Young, progressive voters are accusing liberal paragons like Gideon Levy of selling out. Will their split have national implications?

by
Liel Leibovitz
October 18, 2013
Demonstrators protest Israeli Finance Minister Yair Lapid's budget cuts on May 18, 2013, in Tel Aviv.(Uriel Sinai/Getty Images)
Demonstrators protest Israeli Finance Minister Yair Lapid's budget cuts on May 18, 2013, in Tel Aviv.(Uriel Sinai/Getty Images)

Tel Aviv is at war.

On one side of the new beachside Agincourt are those for whom life in Israel’s largest metropolis has never been sweeter: The new boardwalk glimmers, Habima theater’s new compound is a marvel of light and glass, bike lanes abound, and free wi-fi is everywhere on tap. In the 14 years since Ron Huldai, the city’s current mayor, took over, say his fans, Tel Aviv took one step closer to becoming what it has always imagined itself to be, a small and superb replica of Manhattan or Berlin seamlessly transported to the Mediterranean’s shore. Others see it differently: To them, Huldai’s reign has turned the city into a megalopolis for the rich, with plenty of perks for those who can afford apartments for millions of dollars and little but contempt for the poor and the tired.

** Written request a **
Using the article on Tel Aviv, decide whether each statement agrees with it, and support each yes or no with a direct quotation from the article: (i) Ron Huldai had been mayor of Tel Aviv for 14 years. (ii) The pictured demonstrators were protesting budget cuts made by Yair Lapid. (iii) The article is dated October 18, 2014.

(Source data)
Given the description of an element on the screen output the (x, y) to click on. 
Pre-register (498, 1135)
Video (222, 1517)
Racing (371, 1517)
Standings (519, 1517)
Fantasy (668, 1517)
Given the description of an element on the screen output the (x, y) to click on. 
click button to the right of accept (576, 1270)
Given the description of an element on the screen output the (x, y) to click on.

==

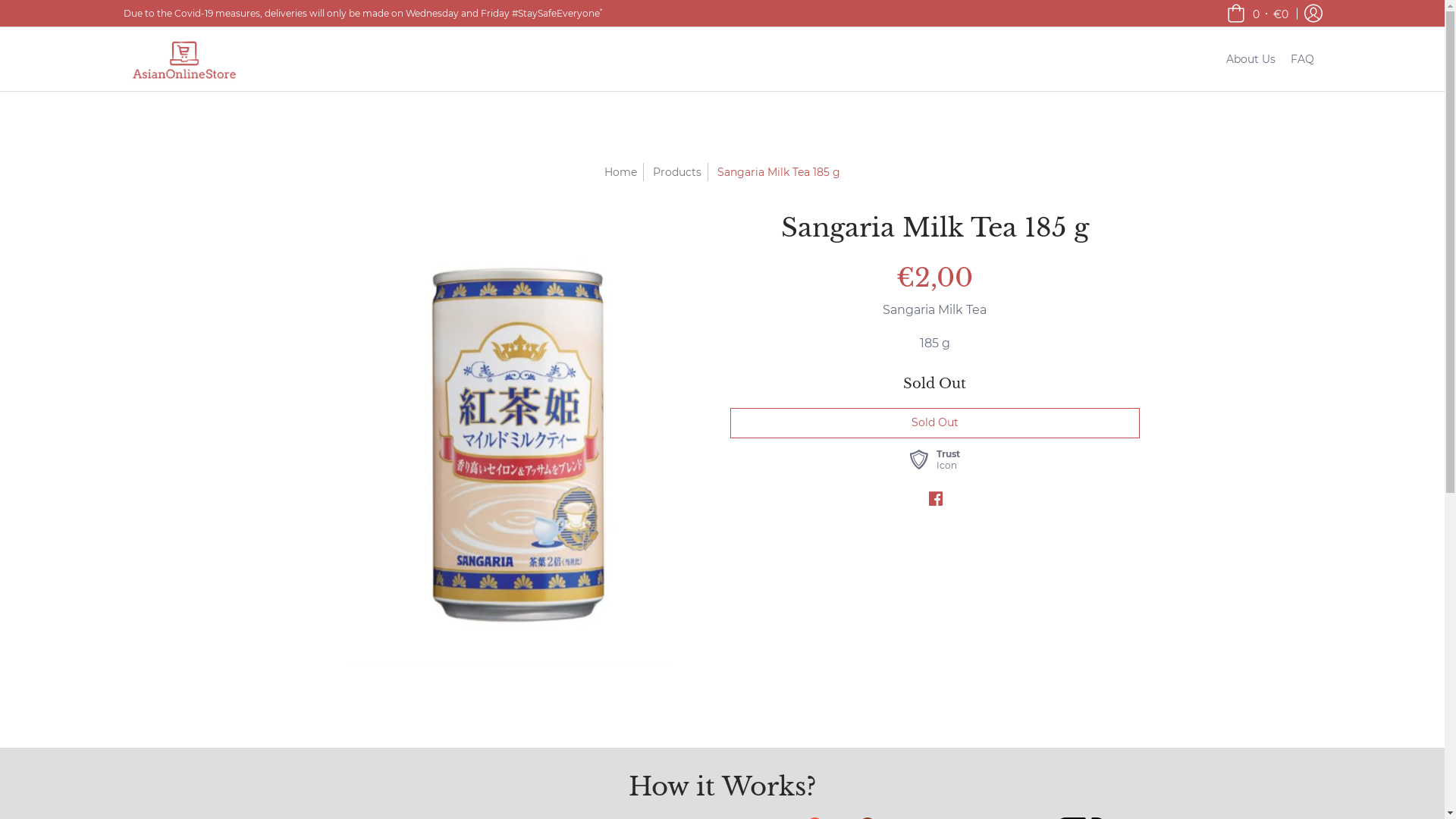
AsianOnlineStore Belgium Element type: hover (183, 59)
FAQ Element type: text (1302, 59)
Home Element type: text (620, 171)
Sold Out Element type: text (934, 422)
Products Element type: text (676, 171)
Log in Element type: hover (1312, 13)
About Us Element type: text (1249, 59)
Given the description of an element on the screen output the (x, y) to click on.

** Written request b **
Show every line of the entries that contains the string "text".

** Worked answer a **
(i) Yes: "In the 14 years since Ron Huldai, the city’s current mayor, took over"
(ii) Yes: "Demonstrators protest Israeli Finance Minister Yair Lapid's budget cuts"
(iii) No: "October 18, 2013"

** Worked answer b **
FAQ Element type: text (1302, 59)
Home Element type: text (620, 171)
Sold Out Element type: text (934, 422)
Products Element type: text (676, 171)
About Us Element type: text (1249, 59)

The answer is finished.